The Wall Street Journal, September 18, 2010
Imagine the Arctic in 2050 as a frigid version of Nevada—an empty landscape dotted with gleaming boom towns. Gas pipelines fan across the tundra, fueling fast-growing cities to the south like Calgary and Moscow, the coveted destinations for millions of global immigrants. It’s a busy web for global commerce, as the world’s ships advance each summer as the seasonal sea ice retreats, or even briefly disappears.
Much of the planet’s northern quarter of latitude, including the Arctic, is poised to undergo tremendous transformation over the next century. As a booming population increases the demand for the Earth’s natural resources, and as lands closer to the equator face the prospect of rising water demand, droughts and other likely changes, the prominence of northern countries will rise along with their projected milder winters.
If Florida coasts become uninsurable and California enters a long-term drought, might people consider moving to Minnesota or Alberta? Will Spaniards eye Sweden? Might Russia one day, its population falling and needful of immigrants, decide a smarter alternative to resurrecting old Soviet plans for a 1,600-mile Siberia-Aral canal is to simply invite former Kazakh and Uzbek cotton farmers to abandon their dusty fields and resettle Siberia, to work in the gas fields?
European explorers first started pressing north five centuries ago, searching for an alternate passage to the Orient. By the 19th and early 20th centuries, urban donors around the world were funding expeditions to the Northwest Passage and North Pole. Fears of Japanese invasion and communist ideology opened up the region as military spending poured in during World War II. During the Cold War, American and Russian forces played cat-and-mouse war games there with spy planes and nuclear-armed subs.
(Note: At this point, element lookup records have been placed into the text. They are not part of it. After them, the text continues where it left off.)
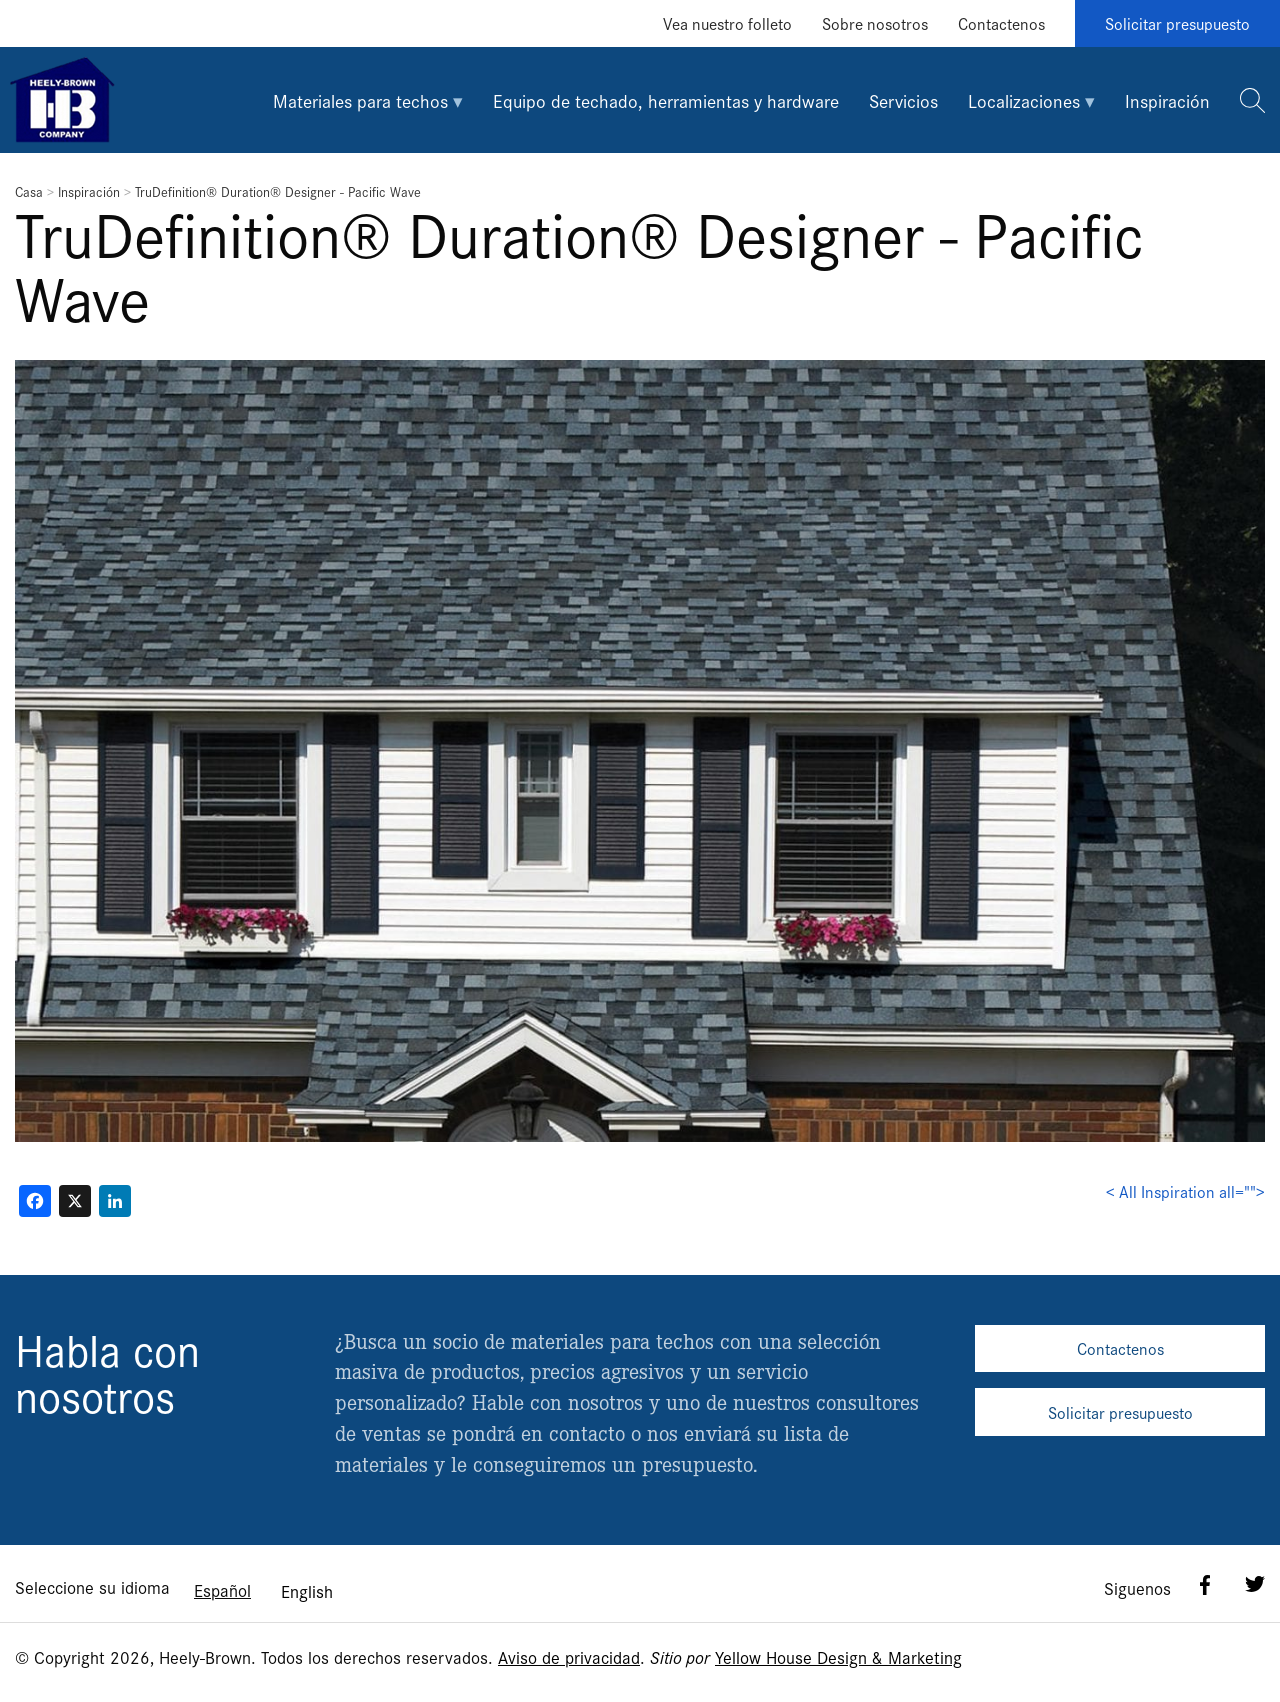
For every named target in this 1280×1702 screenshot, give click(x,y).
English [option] (307, 1590)
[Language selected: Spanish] (263, 1589)
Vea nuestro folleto (727, 23)
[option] (307, 1591)
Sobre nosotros (875, 23)
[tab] (368, 100)
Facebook (1205, 1585)
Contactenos (1001, 23)
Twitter (1255, 1585)
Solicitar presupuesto (1177, 23)
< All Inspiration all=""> (1185, 1191)
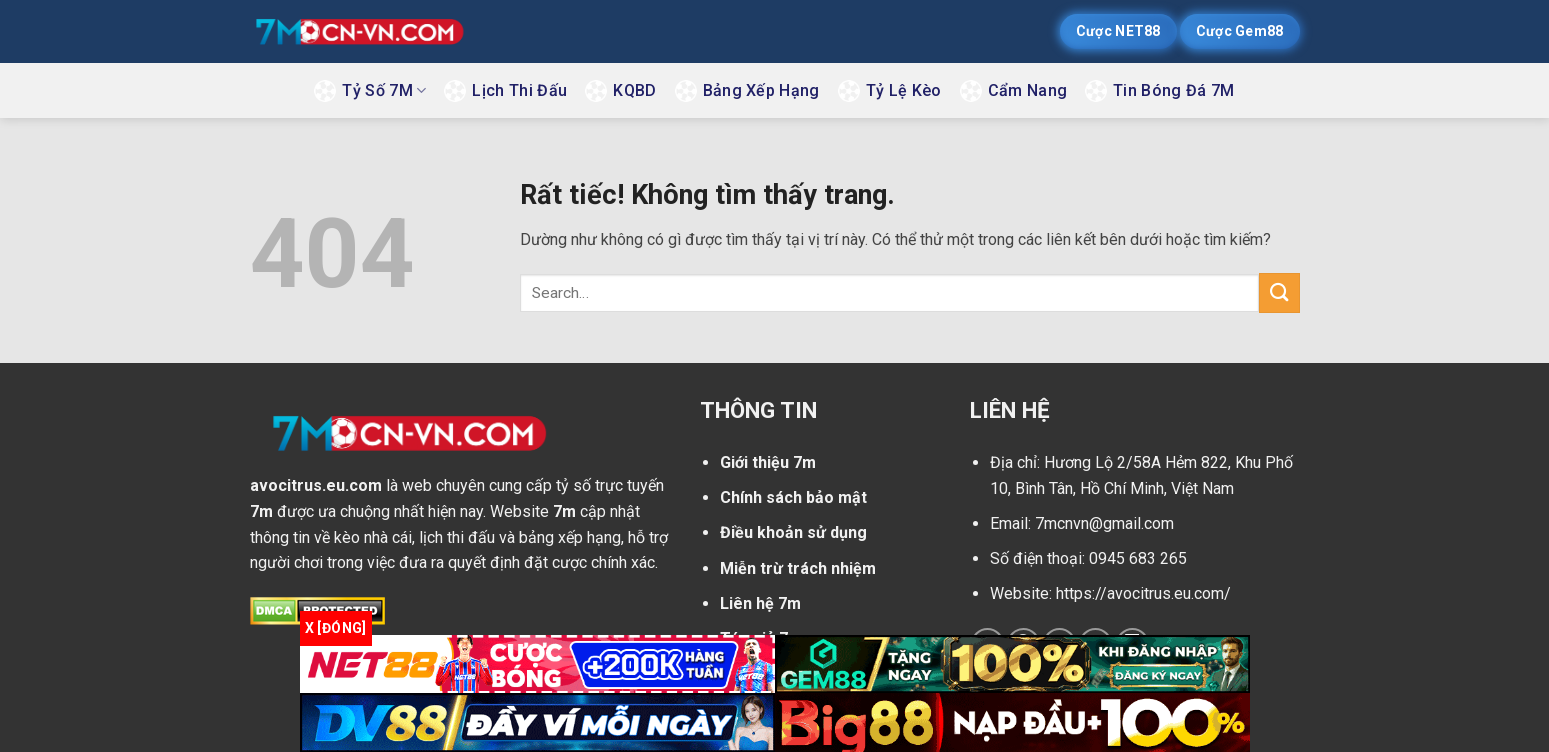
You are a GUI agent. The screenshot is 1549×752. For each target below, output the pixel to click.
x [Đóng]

Today, scientists studying oil and gas potential—and how shrinking summer sea ice might make it easier to access offshore deposits—are convincing governments and investors that the region has rising strategic value. Private companies have snapped up Canada’s northernmost railroad and port of Churchill, bought $2.8 billion in Arctic offshore energy leases, and begun developing specialized tanker ships and platforms for offshore drilling in icy environments. This year, Russia and Norway resolved a four-decade-long boundary dispute in the Arctic Ocean, which could pave the way to more offshore development. Canada, Norway and Russia are bolstering their militaries with ice-strengthened patrol ships, frigates, attack submarines and fighter jets.